Premium nadal ma sens?

Jednak wybór między jednym a drugim nie jest już tak racjonalnym pytaniem jak w przeszłości. Po rozwiązaniu kwestii bezpieczeństwa, zamieszkiwania i komfortu, dzisiaj rozróżnienie marek premium na marki o niskich kosztach odbywa się przede wszystkim na podstawie projektu, zawartości technologicznej, wydajności i wyrafinowania. To jest wartość dodana dzisiaj, bardziej niż kiedykolwiek.

O ile kilka lat temu wybór między jednym a drugim musiał wiązać się – pomijając sprawy finansowe… – z pewnymi racjonalnymi założeniami, to dziś te same założenia mają coraz bardziej emocjonalny charakter. Kiedy wszyscy oferują już zadowalający poziom bezpieczeństwa i komfortu, składki musiały zacząć oferować coś więcej. Dlatego też inwestycje marek premium w seksapil swoich samochodów rosną.

Samochód nie jest już tylko transportem, ale przedłużeniem naszej osobowości, deklaracją tego, kim jesteśmy i co lubimy robić. Odpowiadając na pierwsze pytanie: Składki mają zatem dziś tyle samo sensu, co w przeszłości. Może nawet więcej, dzięki markom.

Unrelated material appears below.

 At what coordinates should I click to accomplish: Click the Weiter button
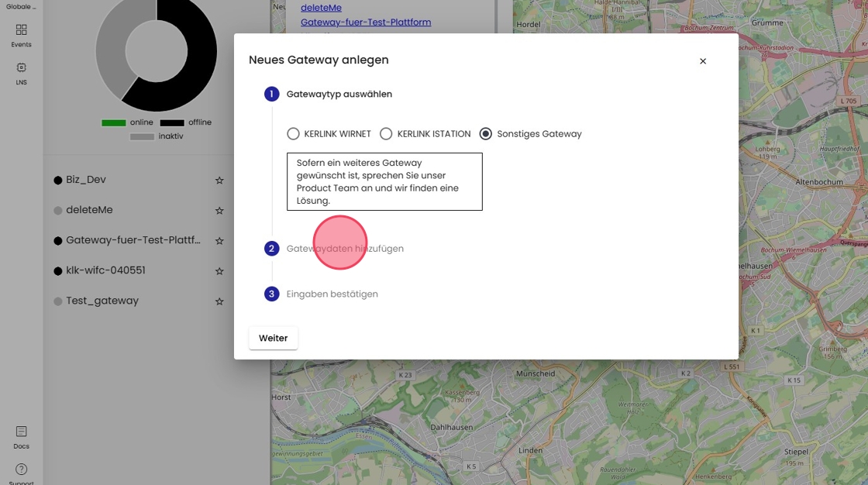coord(273,339)
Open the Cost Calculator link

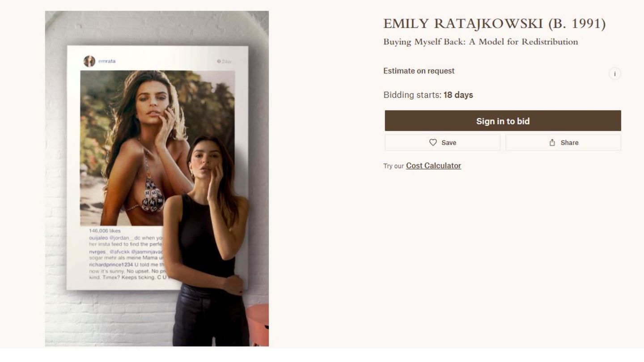433,166
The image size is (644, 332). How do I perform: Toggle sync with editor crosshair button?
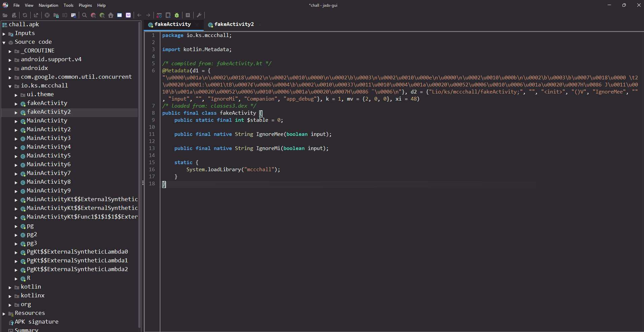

Mimo to czasami zadaję sobie pytanie: co bym zrobił z tymi wszystkimi pieniędzmi? Rzeczywiście dużo. Prawda jest taka, że z jednej strony niskie koszty są dziś dobre, a składki lepsze niż kiedykolwiek. Niezależnie od tego, który portfel zdecyduje, w każdym razie będziemy dobrze obsłużeni. W przeszłości może tak nie było.